The Hawks that year were +13.5 points better per 100 possessions with Korver on the court than on the bench. With Millsap: +5.3 points per 100. With Horford: +1.7. Based on that alone (along with the fact that Korver led the team in total minutes played), I have a hard time considering Horford the unquestioned "best player" in the context of that team, even if, yeah, independent of context, Horford is a better, much more complete player. And obviously, that margin has widened in recent years, since Horford is five years younger than KK and still in his prime, while KK's declining athleticism has turned him from "fairly solid" on that end to just plain bad.
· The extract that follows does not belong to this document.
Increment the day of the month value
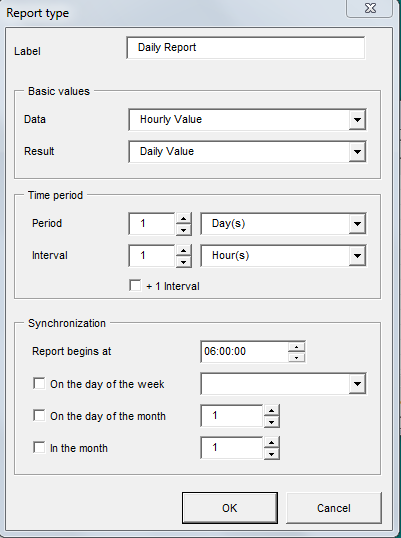coord(272,410)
I strongly suspect that any good scout would tell you that Korver was a terrific role player that year, as he has been other years---and no more than that. That's probably why when all three were FAs within a year of each other and Korver got 1/3 the salary of the other two, which tells us pretty precisely what the actual scouts and the folks running teams, both scouting-inclined and analytically-inclined) think of these three. Yes, the ages differed a bit and sure, sometimes the scouts are wrong but even the analytically inclined teams didn't see anything like the value you describe.

I guess if you want to argue the entire league was wrong, that's your prerogative---I think it's a lot more likely that teams realize he's a specialized player with some real limitations and thus valuable only in a narrow role. That narrow role can be valuable when surrounded by just the right guys, and spotted just the right way (as he was for that 60 win Hawks team) but that is different than true talent level.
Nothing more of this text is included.